Scrying is defined as 'to gaze at or into an object such as a quartz crystal sphere, a pool of water, reflections or a candle flame to still the Conscious Mind in order to contact the Psychic Mind’.  This process allows the scryer to become aware of possible events prior to their actual occurrence, as well as of previous or distant, simultaneous events through means of other than the normally accepted five senses.  Scrying is a form of divination which has suffered badly in recent times due mainly to the image of the fairground Gypsy fortune teller, crystal ball readings now being looked upon as a party trick used as something for light entertainment.

There is no definitive distinction between scrying and other aids to clairvoyance, augury, or divination, but roughly speaking, scrying depends on fancied impressions of visions in the medium of choice.  Ideally, in this respect, it differs from augury, which relies on interpretations of objectively observable objects or events (such as the flight of birds); from divination, which depends on standardised processes or rituals; from oneiromancy, which depends on the interpretation of dreams; from the physiological effects of psychoactive drugs; and from clairvoyance, which notionally does not depend on objective sensory stimuli.  In other words, clairvoyance is regarded as amounting in essence to extrasensory perception.

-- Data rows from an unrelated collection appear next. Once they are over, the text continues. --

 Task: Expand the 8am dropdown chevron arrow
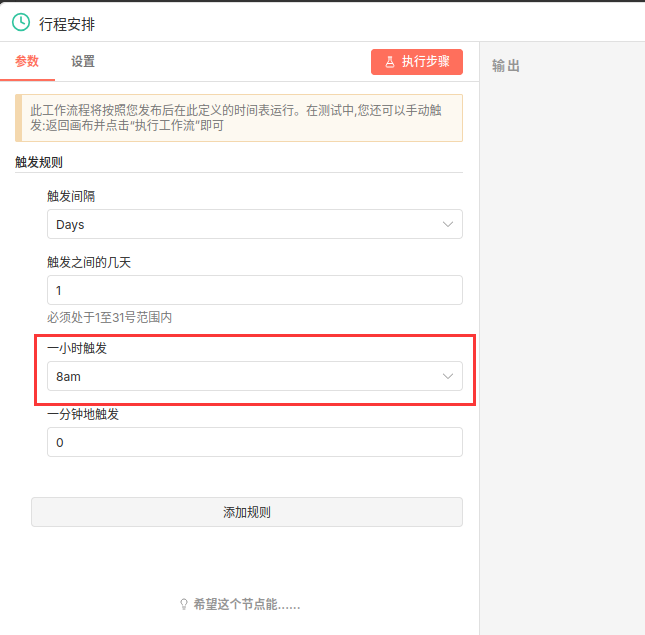point(448,376)
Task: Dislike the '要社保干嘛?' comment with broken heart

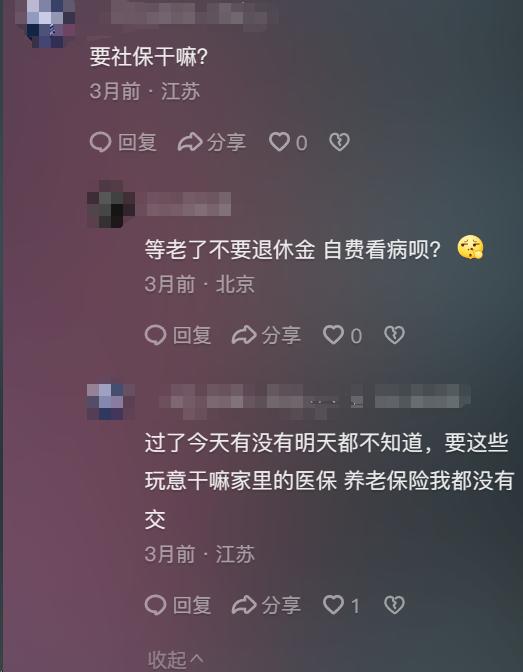Action: point(340,142)
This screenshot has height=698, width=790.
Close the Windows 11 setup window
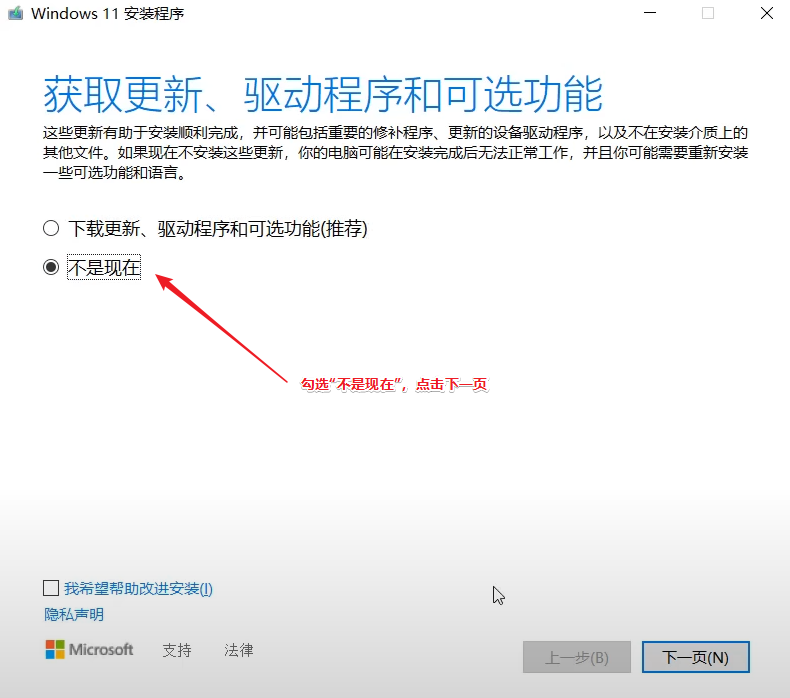[765, 14]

Scrying is neither a single, clearly defined, nor formal discipline and there is no uniformity in the procedures, which repeatedly and independently have been reinvented or elaborated upon in many ages and regions.  Furthermore, practitioners and authors coin terminology so arbitrarily, and often artificially, that no one system of nomenclature can be taken as authoritative and definitive.  Commonly used terms are Latinisations or Hellenisations of descriptions of the media or activities.  Examples of names coined for crystal gazing include 'crystallomancy', 'spheromancy', and 'catoptromancy'.  As an example of the looseness of such terms, catoptromancy should refer more specifically to scrying by use of mirrors or other reflective objects rather than by crystal gazing.  Other names that have been coined for the use of various scrying media include anthracomancy for glowing coals, turifumy for scrying into smoke, and hydromancy for scrying into water.  There is no clear limit to the coining and application of such terms and media.

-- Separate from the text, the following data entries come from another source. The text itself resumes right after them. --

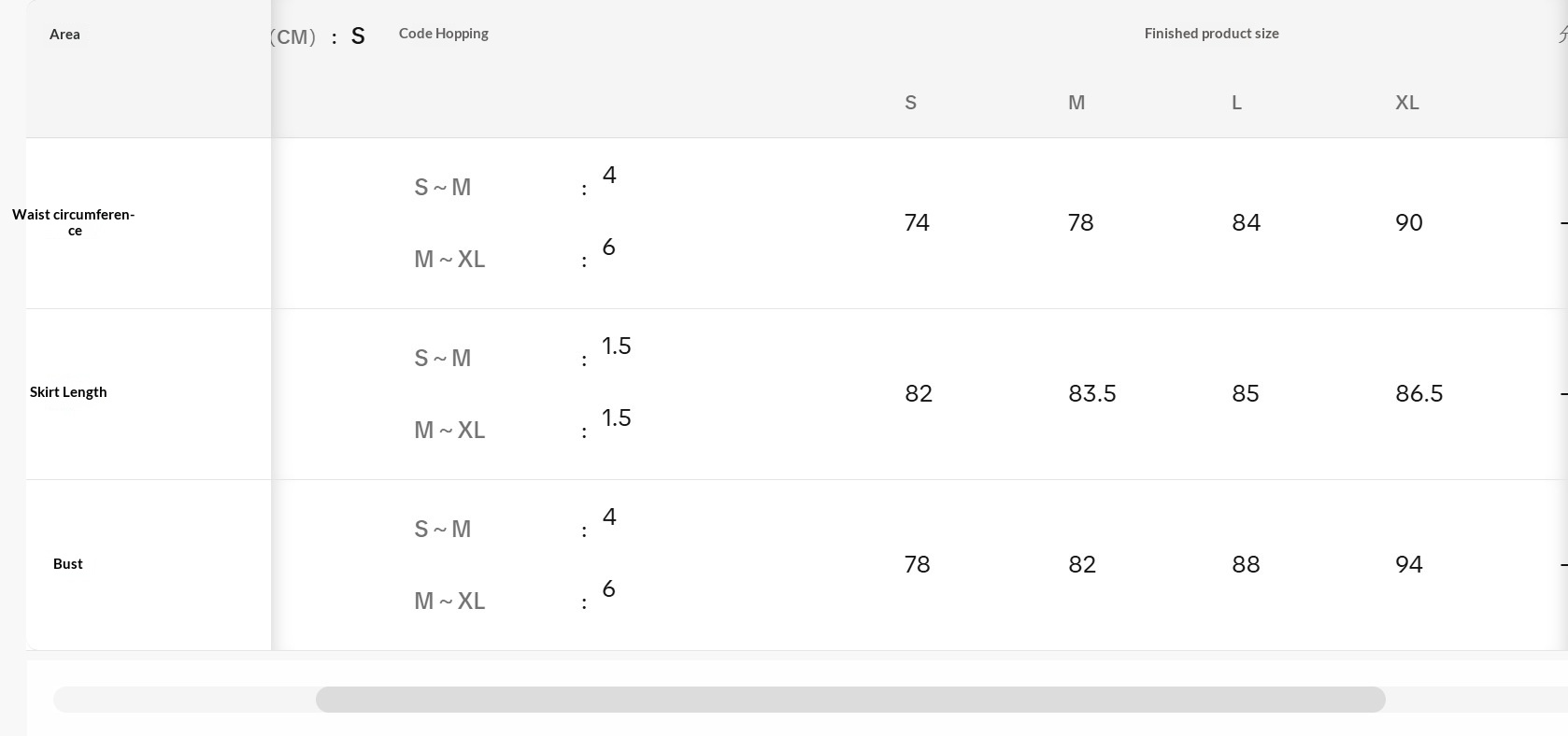Select the L size column header
This screenshot has height=736, width=1568.
coord(1236,103)
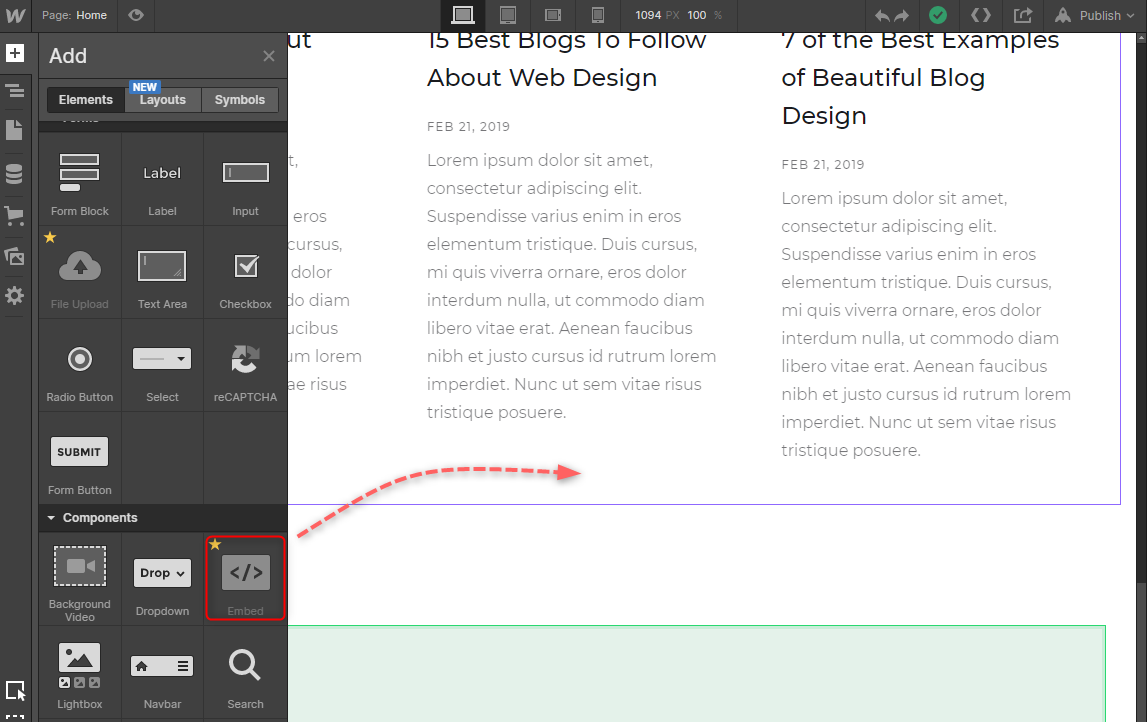Open the CMS Collections database icon

[x=14, y=174]
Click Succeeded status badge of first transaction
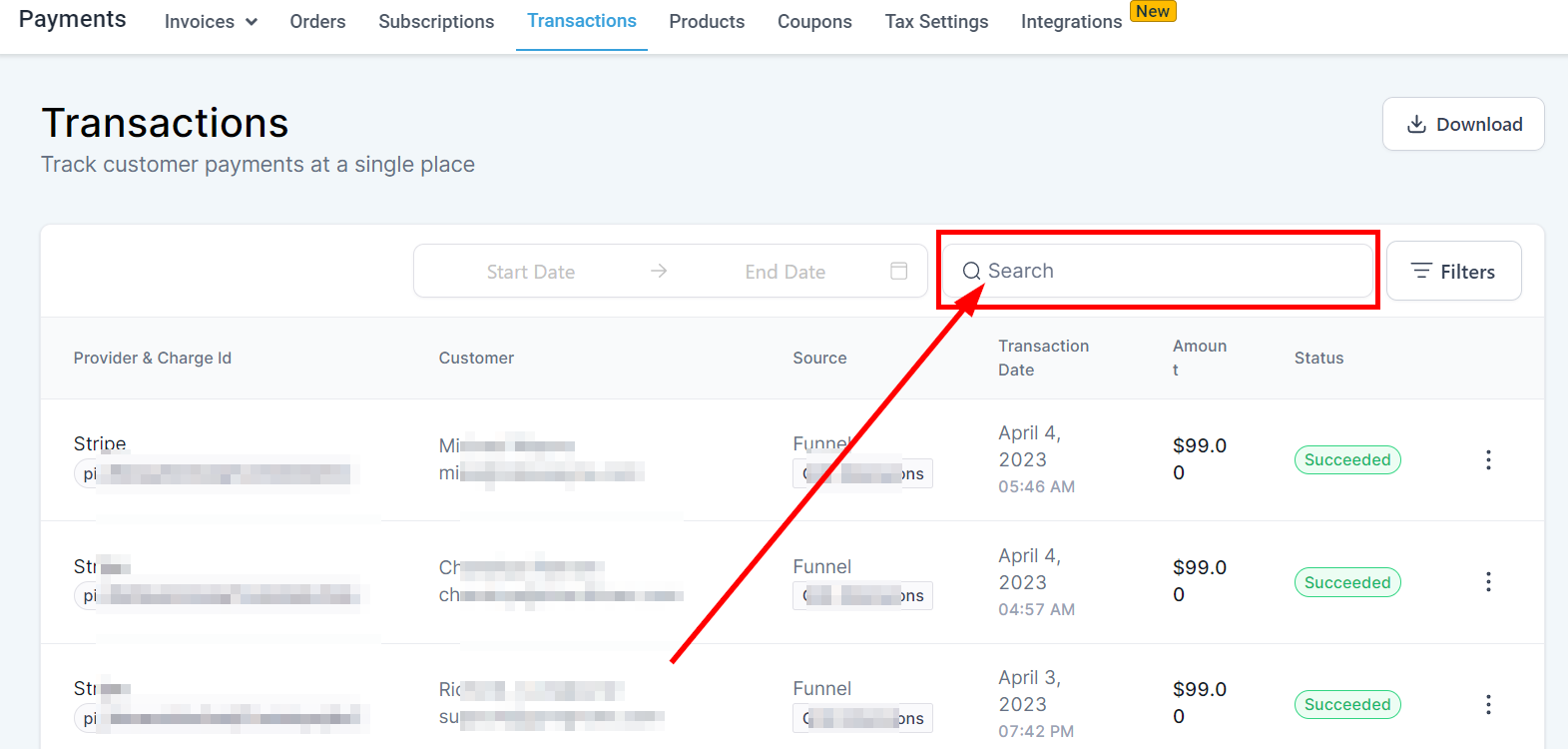The width and height of the screenshot is (1568, 749). point(1347,459)
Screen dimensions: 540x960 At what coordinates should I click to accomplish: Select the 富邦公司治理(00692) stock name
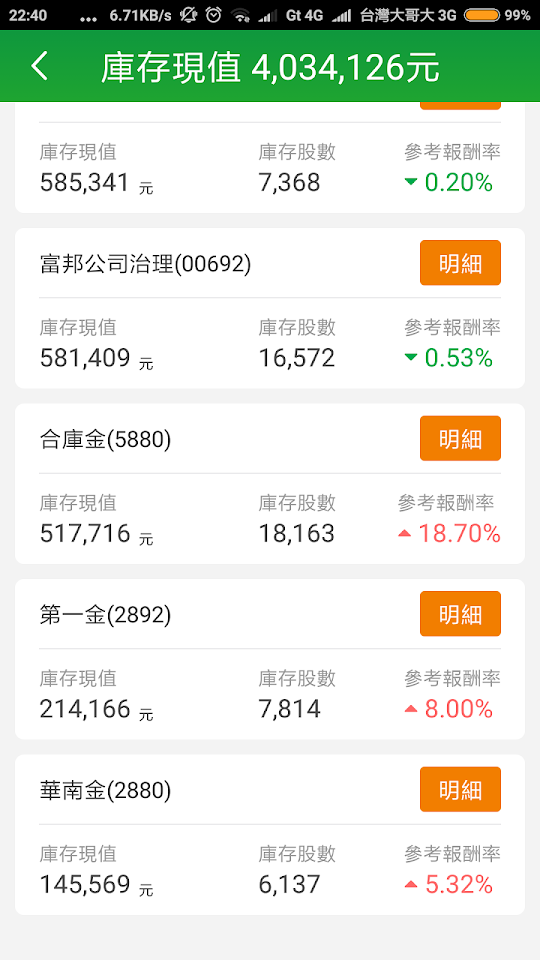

Scrying has been practised in many cultures in the belief that it can reveal the past, present, or future.  Some practitioners assert that visions that which come when one stares into the media are from the subconscious or imagination, while others say that they come from gods, spirits, devils, or the psychic mind, depending on the culture and practice.  There is neither any systematic body of empirical support for any such views in general however, nor for their respective rival merits; individual preferences in such matters are arbitrary at best.

Methods used

One class of methods of scrying involves a self-induced trance, with or without the aid of a medium such as a crystal ball, or even via modern technology such as a smartphone among other things.  Some say that the sensation is drug-like, some that various drugs can potentiate the experience; others categorically exclude any connection with drug usage claiming that it invalidates any images observed.

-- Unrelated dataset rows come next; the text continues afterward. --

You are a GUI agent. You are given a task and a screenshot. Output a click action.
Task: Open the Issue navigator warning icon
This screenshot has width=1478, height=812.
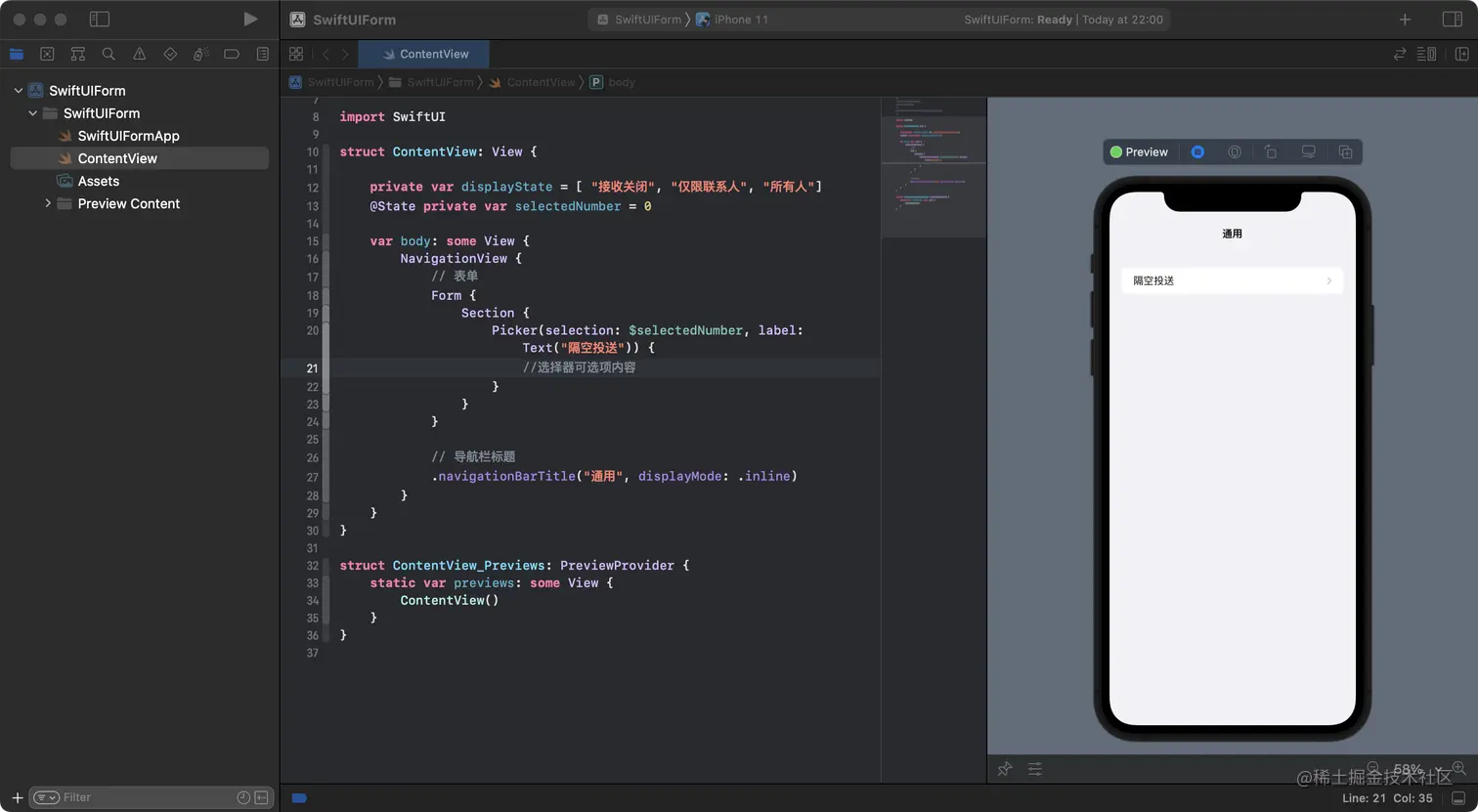(140, 54)
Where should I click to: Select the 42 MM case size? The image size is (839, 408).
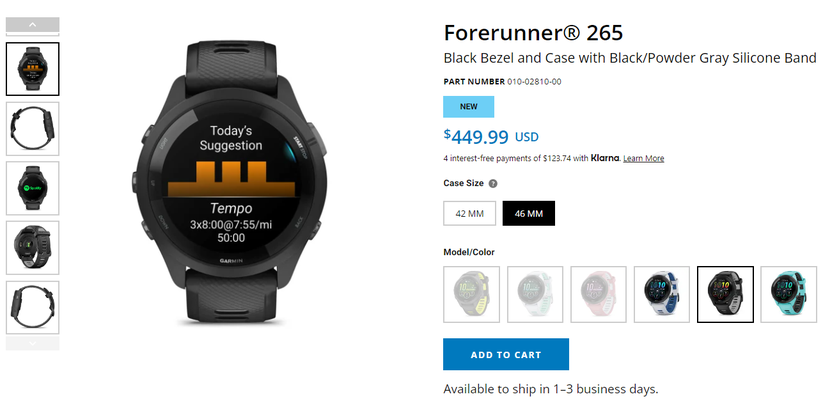469,213
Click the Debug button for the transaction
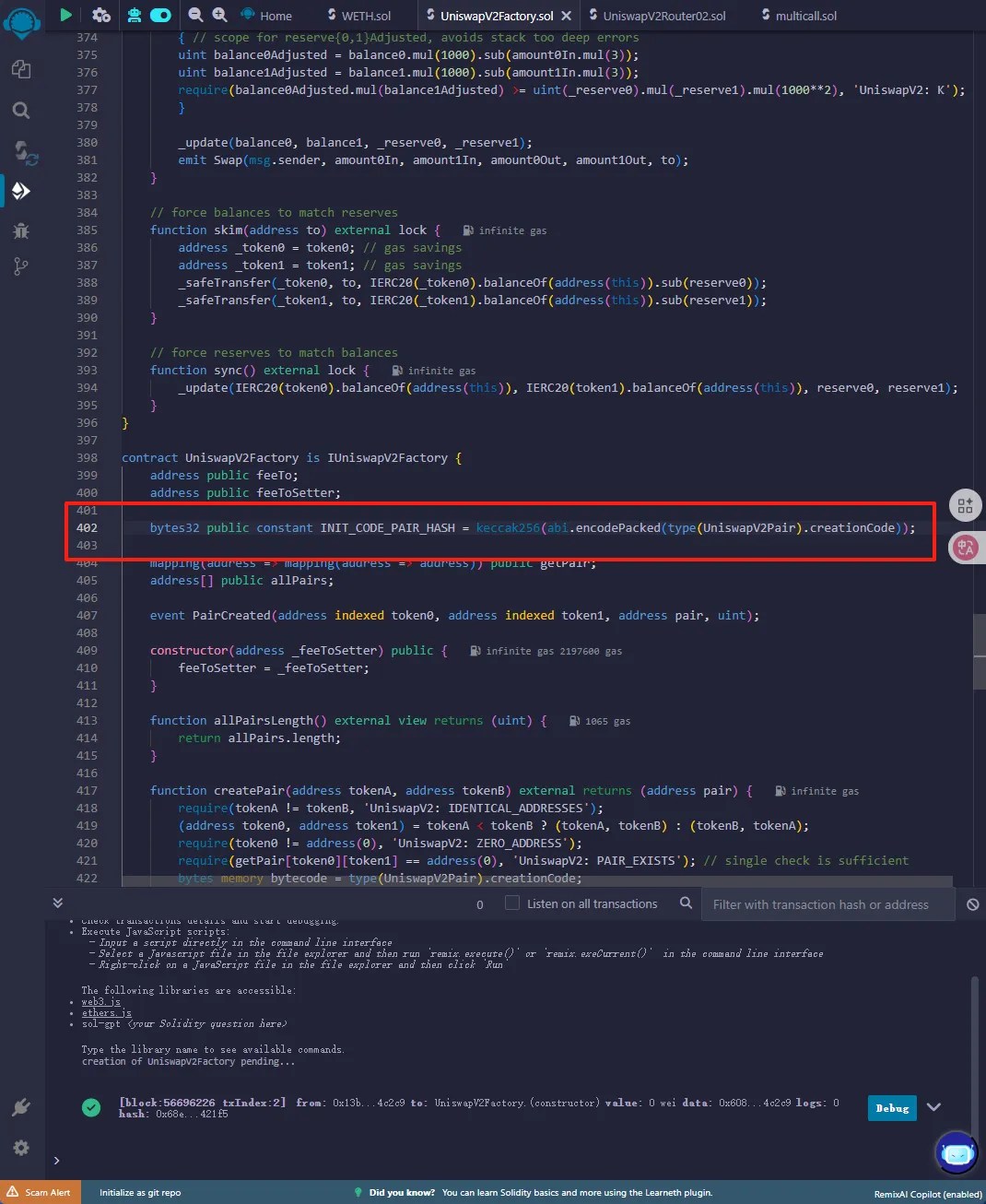The width and height of the screenshot is (986, 1204). 891,1108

Many practitioners say that the medium used for scrying initially serves to focus attention, removing unwanted thoughts from the mind much in the same way as repetition of a mantra, concentration on a mandala, inducing the relaxation response, or possibly by hypnosis.  Once this stage is achieved, the scryer may begin free association with the perceived images.  The technique of deliberately looking for and declaring these initial images aloud, however trivial or irrelevant they may seem to the conscious mind, attempts to deepen the trance state.  In this state, some scryers hear their own disassociated voices affirming what they see in a mental feedback loop.

Practitioners apply the process until they achieve a satisfactory state of perception in which rich visual images and dramatic stories seem to be projected within the medium itself, or in the mind's eye of the scryer.  They claim that the technique allows them to see relevant events or images within the chosen medium.

Aids to Scrying

Scrying can be performed utilising any number of different surfaces, from tea leaves to crystal balls, even to shag-pile carpets, the basic technique being similar in all cases.  By using or 'attuning to' an external source or object, you can enhance the peace and stillness required to start the visions.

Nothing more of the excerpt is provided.